• _Assignment_:
Gather each line of the records where "status" appears.

• _Given information_:

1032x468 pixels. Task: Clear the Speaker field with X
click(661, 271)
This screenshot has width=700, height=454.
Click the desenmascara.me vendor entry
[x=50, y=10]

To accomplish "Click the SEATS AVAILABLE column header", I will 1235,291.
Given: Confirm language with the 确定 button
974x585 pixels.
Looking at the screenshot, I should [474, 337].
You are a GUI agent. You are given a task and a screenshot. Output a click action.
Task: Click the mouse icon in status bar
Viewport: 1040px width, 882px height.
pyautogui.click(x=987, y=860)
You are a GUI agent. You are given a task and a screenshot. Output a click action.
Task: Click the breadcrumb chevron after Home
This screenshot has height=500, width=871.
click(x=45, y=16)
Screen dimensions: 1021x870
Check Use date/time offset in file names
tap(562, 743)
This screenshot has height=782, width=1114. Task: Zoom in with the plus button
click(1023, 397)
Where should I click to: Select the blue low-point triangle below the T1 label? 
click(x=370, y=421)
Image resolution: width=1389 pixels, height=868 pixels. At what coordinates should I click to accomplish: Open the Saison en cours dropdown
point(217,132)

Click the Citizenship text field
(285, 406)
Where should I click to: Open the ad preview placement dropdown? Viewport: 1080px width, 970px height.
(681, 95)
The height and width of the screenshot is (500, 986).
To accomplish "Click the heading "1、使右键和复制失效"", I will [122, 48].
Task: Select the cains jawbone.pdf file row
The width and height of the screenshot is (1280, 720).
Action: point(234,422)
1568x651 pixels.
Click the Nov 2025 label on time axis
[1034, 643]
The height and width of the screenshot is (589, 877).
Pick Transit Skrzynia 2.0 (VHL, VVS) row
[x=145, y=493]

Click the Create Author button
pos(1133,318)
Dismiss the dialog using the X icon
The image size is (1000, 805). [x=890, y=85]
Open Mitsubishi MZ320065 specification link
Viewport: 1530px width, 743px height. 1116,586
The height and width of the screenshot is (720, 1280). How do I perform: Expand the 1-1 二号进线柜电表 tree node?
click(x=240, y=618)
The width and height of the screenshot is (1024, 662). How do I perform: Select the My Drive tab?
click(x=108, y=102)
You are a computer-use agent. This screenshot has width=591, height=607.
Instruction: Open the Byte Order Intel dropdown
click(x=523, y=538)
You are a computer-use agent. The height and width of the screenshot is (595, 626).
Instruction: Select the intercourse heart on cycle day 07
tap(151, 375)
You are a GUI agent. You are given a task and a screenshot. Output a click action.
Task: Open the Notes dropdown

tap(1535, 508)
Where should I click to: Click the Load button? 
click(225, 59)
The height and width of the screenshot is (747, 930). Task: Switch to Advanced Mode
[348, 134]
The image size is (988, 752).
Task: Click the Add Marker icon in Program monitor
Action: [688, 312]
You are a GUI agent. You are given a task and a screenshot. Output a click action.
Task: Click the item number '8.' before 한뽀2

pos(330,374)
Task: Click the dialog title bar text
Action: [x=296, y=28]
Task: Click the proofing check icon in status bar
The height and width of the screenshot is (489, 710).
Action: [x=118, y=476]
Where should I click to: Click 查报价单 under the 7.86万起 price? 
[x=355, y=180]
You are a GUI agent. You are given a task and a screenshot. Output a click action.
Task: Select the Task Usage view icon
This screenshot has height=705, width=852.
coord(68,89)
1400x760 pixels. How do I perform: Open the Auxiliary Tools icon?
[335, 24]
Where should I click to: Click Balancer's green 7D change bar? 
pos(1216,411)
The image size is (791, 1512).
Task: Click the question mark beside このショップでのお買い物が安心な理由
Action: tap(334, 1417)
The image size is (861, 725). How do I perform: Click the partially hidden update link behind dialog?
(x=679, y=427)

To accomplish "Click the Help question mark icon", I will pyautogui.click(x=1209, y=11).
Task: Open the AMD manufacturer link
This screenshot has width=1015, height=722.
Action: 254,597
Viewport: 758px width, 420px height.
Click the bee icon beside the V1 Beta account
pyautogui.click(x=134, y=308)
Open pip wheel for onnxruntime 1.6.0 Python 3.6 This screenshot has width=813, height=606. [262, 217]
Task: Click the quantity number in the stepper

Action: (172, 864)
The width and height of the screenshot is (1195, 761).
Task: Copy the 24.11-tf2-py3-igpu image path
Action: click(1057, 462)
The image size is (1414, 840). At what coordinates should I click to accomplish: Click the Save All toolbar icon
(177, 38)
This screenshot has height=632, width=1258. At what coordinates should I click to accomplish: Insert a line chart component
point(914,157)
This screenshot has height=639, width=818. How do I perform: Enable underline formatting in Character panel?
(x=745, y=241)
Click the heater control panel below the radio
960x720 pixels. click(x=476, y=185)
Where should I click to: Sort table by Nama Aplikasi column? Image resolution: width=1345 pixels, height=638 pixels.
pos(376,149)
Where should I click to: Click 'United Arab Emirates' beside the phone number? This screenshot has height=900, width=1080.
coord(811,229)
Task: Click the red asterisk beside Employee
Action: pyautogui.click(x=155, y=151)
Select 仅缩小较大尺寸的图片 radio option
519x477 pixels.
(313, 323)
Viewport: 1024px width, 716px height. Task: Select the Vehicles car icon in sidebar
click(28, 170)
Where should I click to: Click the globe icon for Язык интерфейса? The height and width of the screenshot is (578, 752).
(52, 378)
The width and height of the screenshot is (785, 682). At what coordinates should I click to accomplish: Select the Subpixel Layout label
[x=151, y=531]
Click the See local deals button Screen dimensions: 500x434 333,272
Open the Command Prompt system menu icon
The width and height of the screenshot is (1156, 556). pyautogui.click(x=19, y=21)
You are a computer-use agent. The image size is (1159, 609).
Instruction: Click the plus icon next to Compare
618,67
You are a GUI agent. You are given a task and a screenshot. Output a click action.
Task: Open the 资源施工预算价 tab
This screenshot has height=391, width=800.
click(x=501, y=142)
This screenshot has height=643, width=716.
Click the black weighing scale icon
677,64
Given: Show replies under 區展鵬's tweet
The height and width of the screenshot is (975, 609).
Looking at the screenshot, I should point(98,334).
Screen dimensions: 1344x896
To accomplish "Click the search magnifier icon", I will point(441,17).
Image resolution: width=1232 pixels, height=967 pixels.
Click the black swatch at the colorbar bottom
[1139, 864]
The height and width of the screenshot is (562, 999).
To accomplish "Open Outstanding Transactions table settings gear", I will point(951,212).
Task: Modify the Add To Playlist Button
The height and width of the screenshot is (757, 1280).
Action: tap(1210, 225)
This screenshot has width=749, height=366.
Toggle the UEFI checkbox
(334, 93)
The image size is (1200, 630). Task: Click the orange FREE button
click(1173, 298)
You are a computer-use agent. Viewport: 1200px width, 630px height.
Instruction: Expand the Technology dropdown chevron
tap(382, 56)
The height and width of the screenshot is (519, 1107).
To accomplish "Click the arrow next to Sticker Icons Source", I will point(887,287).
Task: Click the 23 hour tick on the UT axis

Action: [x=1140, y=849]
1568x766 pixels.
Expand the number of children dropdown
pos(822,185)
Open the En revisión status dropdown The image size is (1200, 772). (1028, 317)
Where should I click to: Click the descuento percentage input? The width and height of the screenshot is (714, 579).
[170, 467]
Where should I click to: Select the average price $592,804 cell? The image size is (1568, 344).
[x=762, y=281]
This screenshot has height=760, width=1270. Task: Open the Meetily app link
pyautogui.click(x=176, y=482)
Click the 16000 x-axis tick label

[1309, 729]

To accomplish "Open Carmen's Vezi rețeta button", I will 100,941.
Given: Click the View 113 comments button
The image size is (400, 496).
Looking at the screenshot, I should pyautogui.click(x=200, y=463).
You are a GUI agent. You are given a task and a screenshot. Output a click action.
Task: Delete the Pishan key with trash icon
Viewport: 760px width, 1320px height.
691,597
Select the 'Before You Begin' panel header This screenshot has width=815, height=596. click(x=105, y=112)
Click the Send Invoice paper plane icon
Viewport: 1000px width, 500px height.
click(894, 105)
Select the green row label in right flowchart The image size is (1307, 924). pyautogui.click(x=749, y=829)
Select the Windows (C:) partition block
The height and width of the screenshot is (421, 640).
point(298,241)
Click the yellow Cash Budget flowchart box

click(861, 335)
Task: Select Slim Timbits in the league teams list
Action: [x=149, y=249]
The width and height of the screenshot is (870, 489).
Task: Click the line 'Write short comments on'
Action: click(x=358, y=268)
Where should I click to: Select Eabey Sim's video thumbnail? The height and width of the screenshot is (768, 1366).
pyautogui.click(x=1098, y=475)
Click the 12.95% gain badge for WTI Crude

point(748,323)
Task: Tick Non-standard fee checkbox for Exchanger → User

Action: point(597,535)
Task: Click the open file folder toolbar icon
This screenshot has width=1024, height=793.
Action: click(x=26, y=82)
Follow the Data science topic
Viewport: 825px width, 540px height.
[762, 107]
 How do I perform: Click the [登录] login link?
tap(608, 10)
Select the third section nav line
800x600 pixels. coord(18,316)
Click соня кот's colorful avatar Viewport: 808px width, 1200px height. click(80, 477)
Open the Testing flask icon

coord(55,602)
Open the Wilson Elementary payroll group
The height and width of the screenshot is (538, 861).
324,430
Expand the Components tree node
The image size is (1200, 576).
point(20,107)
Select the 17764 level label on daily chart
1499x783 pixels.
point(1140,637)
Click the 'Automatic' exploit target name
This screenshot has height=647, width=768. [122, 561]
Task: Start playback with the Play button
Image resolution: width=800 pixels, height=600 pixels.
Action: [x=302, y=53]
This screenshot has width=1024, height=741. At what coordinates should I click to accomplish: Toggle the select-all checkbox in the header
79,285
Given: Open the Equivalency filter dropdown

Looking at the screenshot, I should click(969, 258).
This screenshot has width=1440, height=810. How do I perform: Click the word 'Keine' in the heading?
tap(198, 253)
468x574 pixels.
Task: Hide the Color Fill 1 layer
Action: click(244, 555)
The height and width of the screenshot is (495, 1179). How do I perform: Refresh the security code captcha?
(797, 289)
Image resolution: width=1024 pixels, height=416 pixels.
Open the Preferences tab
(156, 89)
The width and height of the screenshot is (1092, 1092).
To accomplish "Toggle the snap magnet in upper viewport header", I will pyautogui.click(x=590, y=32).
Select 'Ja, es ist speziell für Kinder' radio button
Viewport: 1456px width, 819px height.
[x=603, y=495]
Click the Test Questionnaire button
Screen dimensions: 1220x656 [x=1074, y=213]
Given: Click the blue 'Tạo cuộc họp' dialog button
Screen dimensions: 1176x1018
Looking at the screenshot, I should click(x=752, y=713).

• _Solved problem_:
Task: Click the mouse icon in status bar
Task: Click the proofing check icon in status bar
Open the En revisión status dropdown The image size is (1200, 772). (1028, 317)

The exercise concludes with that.